[Stored data entries]
▽
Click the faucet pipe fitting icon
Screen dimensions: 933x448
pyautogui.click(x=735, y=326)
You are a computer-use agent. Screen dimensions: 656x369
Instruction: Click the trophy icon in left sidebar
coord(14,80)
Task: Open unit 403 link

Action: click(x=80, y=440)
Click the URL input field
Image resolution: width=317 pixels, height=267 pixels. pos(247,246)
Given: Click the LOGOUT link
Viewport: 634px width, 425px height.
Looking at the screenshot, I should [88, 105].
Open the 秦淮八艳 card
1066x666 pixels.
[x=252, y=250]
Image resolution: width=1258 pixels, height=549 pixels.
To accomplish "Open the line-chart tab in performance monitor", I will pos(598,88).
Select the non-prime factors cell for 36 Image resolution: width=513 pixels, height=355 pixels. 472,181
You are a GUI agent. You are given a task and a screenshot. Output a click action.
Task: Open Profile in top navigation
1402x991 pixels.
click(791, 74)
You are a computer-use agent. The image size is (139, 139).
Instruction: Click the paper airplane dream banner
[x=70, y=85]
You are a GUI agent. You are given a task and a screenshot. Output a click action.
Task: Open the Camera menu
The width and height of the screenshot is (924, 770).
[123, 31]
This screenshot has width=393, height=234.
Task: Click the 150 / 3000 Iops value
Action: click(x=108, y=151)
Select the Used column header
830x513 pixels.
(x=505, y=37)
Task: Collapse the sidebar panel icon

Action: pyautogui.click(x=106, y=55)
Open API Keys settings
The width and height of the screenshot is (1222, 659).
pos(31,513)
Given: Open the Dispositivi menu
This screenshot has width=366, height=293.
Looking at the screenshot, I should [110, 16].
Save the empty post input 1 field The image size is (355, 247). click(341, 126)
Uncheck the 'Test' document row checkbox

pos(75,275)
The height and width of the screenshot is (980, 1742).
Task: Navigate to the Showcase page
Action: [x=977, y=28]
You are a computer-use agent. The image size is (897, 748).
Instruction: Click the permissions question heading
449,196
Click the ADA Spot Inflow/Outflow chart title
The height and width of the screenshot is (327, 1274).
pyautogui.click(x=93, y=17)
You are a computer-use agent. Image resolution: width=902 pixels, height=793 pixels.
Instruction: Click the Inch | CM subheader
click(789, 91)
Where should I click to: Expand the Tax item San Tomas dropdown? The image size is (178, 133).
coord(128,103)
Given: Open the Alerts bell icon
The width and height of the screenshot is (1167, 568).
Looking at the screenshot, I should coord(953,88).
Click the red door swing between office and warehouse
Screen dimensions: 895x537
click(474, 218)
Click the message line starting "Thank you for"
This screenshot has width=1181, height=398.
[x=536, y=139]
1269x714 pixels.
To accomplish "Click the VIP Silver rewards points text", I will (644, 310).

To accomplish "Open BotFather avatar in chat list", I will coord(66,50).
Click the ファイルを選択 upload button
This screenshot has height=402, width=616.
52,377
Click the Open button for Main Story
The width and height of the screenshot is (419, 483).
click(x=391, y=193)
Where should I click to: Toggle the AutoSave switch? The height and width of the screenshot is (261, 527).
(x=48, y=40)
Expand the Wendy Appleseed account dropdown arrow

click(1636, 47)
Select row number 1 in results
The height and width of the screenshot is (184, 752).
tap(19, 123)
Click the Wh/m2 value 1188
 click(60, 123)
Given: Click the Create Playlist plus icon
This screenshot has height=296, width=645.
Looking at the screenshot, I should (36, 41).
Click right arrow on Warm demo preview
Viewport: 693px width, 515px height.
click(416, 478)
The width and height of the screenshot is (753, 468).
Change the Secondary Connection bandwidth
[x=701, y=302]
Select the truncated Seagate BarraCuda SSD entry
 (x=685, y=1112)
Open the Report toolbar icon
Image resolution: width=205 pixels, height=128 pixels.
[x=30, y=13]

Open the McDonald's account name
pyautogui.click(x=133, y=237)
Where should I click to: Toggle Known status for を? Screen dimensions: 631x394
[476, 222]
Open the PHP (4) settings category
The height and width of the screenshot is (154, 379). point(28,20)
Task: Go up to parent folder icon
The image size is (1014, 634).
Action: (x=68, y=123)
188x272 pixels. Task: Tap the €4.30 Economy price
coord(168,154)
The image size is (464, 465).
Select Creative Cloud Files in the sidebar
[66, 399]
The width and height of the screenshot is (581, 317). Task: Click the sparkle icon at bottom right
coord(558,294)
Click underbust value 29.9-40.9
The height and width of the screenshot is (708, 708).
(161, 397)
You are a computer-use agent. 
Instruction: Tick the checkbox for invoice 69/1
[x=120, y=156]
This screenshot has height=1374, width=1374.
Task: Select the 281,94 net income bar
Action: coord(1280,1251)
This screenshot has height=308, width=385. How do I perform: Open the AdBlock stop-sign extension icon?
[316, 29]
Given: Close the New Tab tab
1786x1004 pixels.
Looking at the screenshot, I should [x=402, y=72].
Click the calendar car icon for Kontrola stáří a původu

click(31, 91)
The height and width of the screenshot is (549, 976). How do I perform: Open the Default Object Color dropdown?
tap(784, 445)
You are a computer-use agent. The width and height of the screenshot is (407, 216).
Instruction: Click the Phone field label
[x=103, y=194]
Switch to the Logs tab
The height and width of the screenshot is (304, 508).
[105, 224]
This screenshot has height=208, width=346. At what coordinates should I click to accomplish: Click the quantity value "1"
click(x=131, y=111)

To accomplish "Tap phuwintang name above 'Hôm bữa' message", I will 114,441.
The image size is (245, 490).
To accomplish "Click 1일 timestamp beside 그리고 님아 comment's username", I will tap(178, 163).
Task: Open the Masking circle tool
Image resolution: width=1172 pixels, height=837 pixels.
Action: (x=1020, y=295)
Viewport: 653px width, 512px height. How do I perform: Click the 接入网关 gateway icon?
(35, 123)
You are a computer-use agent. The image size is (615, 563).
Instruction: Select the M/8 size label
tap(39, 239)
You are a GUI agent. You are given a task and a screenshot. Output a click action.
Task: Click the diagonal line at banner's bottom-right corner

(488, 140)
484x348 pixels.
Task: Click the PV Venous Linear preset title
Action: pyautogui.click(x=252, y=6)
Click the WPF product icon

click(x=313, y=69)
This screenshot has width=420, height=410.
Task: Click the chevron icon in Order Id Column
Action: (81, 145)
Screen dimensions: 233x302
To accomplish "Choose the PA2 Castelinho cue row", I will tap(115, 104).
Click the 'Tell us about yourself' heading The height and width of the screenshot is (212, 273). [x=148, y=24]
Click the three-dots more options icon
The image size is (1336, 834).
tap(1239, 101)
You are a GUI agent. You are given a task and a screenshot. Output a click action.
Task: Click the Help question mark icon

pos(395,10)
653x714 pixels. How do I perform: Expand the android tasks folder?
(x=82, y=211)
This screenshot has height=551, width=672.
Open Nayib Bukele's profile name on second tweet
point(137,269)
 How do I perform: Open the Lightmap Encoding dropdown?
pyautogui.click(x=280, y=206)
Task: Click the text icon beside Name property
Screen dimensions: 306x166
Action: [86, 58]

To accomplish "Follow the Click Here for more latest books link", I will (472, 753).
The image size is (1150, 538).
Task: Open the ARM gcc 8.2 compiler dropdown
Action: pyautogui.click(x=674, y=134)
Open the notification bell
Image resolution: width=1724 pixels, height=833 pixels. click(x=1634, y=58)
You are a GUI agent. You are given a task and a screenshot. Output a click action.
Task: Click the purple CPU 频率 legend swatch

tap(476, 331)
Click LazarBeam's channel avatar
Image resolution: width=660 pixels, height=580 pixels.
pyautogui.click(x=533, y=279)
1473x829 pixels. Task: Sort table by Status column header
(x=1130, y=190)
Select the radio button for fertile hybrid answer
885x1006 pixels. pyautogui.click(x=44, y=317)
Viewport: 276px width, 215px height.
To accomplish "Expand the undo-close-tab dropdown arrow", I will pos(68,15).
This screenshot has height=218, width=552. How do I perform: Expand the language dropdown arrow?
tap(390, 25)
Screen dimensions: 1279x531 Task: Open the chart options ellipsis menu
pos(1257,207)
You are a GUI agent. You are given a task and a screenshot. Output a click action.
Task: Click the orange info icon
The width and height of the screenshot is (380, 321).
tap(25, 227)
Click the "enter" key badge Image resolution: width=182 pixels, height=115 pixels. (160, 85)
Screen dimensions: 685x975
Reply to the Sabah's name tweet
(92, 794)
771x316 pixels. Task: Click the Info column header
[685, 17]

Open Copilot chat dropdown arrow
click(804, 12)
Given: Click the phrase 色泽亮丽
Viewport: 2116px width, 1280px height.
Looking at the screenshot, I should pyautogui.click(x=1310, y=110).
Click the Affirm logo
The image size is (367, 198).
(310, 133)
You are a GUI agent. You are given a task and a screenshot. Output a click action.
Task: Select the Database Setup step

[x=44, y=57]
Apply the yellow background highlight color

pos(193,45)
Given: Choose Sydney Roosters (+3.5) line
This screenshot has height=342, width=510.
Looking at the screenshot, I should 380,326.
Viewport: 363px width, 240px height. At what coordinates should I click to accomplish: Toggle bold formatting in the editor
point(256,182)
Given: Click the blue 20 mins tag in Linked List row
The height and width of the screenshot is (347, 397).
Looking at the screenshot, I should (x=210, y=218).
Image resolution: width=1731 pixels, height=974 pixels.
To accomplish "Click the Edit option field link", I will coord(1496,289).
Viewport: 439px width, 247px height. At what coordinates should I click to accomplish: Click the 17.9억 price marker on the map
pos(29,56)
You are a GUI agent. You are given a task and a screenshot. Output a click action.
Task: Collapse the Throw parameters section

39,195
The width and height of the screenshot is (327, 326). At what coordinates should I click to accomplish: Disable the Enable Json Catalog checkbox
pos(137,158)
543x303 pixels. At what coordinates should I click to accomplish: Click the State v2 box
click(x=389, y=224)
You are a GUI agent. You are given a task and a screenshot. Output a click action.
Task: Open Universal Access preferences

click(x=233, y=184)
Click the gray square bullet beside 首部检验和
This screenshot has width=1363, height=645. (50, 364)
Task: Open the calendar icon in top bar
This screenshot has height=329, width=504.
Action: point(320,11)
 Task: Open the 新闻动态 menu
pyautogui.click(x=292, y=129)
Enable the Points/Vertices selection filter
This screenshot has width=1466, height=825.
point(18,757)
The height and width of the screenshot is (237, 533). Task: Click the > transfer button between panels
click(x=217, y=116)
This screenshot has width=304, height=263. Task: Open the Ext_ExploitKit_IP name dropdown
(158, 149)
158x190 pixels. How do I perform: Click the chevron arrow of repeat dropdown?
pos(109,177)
△
Quote the lines above verbatim, starting at the one containing "Open the PHP (4) settings category" and ending at the one containing "coord(168,154)".

Open the PHP (4) settings category
The height and width of the screenshot is (154, 379). point(28,20)
Task: Go up to parent folder icon
The image size is (1014, 634).
Action: (x=68, y=123)
188x272 pixels. Task: Tap the €4.30 Economy price
coord(168,154)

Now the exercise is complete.